(Stored data)
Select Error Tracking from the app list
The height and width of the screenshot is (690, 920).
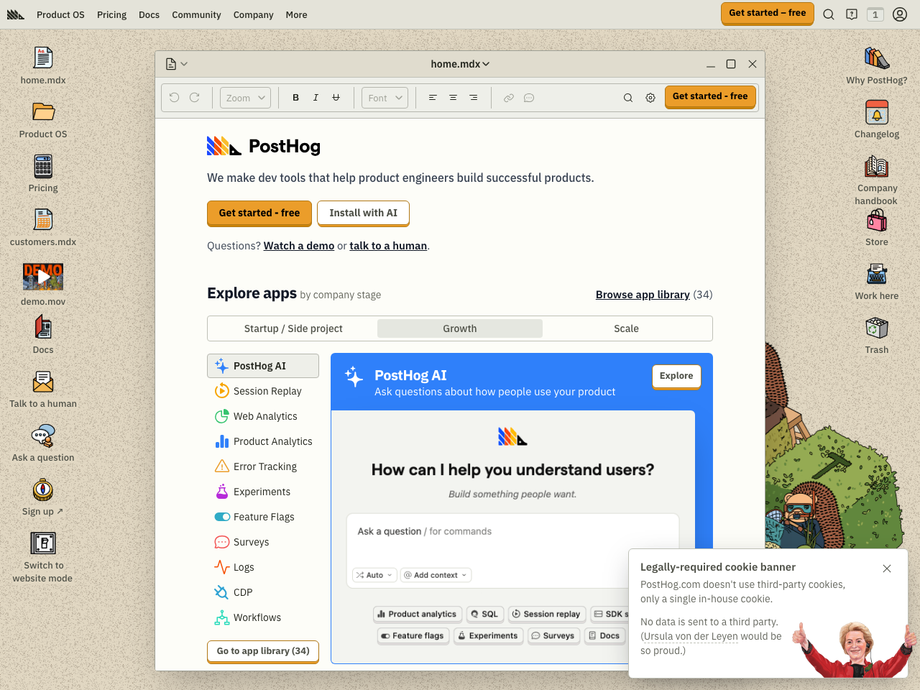(265, 466)
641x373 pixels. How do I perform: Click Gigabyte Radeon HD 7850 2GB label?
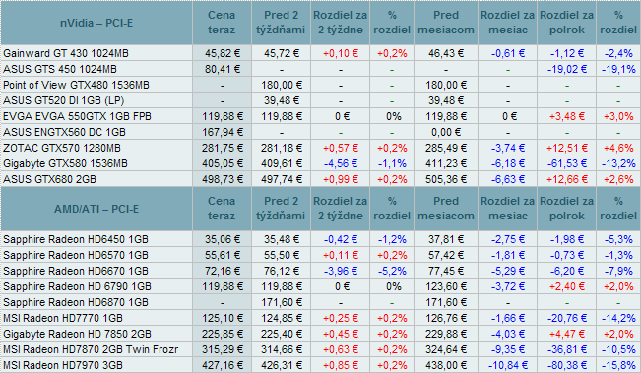(x=77, y=334)
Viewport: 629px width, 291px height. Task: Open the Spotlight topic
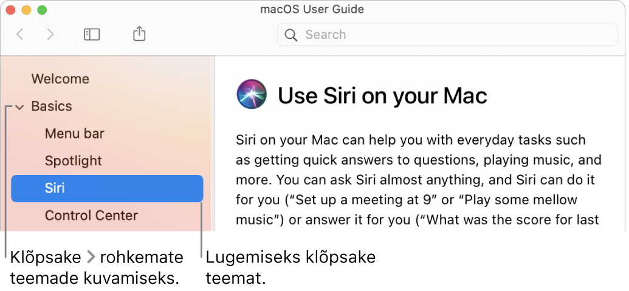tap(74, 161)
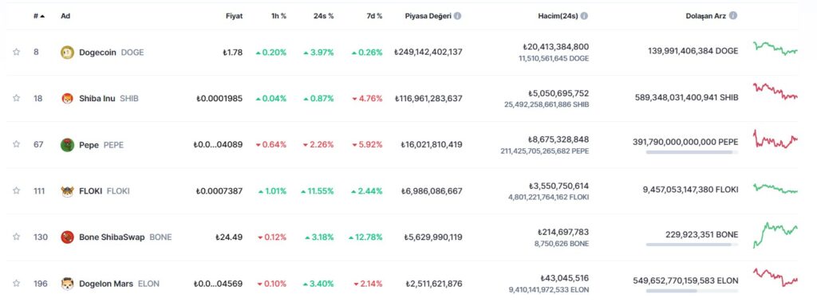Open the Dolaşan Arz info icon
Image resolution: width=817 pixels, height=306 pixels.
(x=733, y=16)
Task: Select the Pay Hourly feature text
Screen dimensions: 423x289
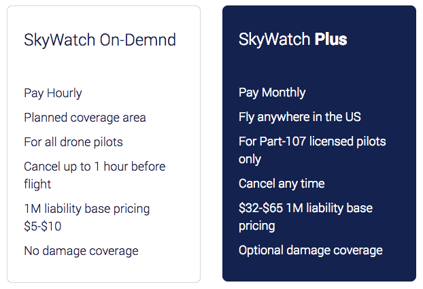Action: (53, 93)
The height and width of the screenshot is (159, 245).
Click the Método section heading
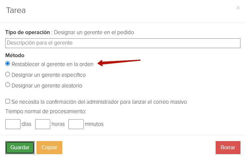coord(15,55)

To do -> Your task is to gather all lines from the entries above that hold the word "Select".

Your response ->
Select Error Tracking from the app list
Task: Select the Pay Hourly feature text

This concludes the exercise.